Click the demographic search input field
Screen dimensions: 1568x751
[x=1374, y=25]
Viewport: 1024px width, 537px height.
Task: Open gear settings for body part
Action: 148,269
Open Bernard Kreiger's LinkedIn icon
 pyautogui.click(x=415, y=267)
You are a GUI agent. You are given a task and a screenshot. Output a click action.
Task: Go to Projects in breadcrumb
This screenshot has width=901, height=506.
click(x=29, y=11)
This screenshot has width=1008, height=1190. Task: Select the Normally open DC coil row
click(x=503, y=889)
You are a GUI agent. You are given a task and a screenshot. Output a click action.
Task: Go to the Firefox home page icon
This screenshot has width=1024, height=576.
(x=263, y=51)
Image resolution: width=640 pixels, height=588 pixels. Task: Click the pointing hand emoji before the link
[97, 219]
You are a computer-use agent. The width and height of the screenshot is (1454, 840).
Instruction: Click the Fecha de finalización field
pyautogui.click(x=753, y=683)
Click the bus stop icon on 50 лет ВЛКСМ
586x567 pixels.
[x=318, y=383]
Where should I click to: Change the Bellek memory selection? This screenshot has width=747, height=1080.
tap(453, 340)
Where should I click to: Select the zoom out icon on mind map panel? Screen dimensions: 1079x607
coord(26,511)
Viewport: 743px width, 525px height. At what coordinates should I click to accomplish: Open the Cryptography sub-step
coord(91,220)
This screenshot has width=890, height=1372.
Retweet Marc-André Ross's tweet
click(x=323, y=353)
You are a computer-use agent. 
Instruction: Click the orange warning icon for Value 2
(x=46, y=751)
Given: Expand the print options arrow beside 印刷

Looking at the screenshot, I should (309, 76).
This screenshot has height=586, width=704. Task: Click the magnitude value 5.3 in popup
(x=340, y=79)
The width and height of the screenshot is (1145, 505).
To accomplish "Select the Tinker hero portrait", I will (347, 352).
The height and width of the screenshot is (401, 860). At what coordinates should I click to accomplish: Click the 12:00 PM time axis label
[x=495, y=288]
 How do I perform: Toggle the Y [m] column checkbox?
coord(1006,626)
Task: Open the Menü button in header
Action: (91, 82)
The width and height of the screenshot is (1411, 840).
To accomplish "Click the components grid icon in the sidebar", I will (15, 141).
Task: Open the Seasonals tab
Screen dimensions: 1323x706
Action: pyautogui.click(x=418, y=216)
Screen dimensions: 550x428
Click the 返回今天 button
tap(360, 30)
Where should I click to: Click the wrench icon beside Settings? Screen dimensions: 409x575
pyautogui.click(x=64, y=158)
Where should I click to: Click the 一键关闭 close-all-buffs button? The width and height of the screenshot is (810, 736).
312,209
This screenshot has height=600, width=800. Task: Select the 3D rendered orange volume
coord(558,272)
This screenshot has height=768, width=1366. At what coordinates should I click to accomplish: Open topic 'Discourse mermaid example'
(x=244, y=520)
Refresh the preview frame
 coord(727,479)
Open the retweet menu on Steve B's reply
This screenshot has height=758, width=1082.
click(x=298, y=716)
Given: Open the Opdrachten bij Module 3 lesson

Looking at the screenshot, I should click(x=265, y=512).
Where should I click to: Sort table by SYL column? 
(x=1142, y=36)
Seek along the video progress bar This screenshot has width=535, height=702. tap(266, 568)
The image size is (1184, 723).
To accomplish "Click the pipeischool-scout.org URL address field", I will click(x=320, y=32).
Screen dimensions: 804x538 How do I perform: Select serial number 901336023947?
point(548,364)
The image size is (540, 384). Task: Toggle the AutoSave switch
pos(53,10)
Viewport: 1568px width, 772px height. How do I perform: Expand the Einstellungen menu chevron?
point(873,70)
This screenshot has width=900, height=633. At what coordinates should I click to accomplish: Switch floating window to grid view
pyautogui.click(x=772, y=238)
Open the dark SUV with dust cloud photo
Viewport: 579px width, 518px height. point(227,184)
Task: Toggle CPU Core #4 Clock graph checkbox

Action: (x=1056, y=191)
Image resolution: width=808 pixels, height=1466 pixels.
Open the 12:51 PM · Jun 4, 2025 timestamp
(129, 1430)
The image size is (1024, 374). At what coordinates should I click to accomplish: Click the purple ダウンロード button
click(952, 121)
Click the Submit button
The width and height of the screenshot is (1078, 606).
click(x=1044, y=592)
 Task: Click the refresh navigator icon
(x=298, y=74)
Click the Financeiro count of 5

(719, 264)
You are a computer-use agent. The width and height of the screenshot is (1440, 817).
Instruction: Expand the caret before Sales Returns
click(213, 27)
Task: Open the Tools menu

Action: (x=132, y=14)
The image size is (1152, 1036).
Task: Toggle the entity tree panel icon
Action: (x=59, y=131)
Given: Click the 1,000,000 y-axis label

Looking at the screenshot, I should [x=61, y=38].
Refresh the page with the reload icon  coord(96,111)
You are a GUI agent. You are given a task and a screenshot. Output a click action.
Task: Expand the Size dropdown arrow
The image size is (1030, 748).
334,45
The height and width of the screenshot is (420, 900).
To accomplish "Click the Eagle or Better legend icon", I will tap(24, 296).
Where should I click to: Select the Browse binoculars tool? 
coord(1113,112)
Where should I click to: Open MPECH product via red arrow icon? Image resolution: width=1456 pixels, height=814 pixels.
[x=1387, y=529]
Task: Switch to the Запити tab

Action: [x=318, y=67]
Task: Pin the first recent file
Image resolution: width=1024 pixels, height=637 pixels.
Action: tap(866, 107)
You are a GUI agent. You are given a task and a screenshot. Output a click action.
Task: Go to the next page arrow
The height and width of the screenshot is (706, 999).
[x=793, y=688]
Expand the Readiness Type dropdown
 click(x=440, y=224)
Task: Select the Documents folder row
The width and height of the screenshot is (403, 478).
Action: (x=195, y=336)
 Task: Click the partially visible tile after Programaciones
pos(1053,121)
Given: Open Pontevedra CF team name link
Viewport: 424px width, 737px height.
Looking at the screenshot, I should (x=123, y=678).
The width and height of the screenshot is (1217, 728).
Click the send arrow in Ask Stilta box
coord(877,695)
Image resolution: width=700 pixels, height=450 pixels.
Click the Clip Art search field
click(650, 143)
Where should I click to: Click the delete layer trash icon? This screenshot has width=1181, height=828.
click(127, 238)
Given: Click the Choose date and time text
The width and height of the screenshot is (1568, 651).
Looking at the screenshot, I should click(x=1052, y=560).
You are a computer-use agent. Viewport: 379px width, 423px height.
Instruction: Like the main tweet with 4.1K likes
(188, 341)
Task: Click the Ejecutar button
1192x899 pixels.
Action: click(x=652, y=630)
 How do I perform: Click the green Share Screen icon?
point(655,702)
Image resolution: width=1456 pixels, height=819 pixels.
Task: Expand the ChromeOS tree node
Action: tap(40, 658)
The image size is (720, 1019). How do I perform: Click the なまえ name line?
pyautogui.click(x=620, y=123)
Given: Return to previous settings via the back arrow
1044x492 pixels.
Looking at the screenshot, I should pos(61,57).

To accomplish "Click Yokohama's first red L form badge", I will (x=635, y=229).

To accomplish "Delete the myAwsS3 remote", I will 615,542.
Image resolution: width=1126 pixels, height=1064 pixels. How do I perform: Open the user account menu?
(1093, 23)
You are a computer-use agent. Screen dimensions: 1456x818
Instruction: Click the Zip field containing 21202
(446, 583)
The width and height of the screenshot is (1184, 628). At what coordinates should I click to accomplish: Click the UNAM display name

◇ ◇ ◇ ◇ ◇ ◇ ◇

Problem to solve: In the records above, how many lines hold the string "computer"? Only the number should be given.

Result of the exercise: 5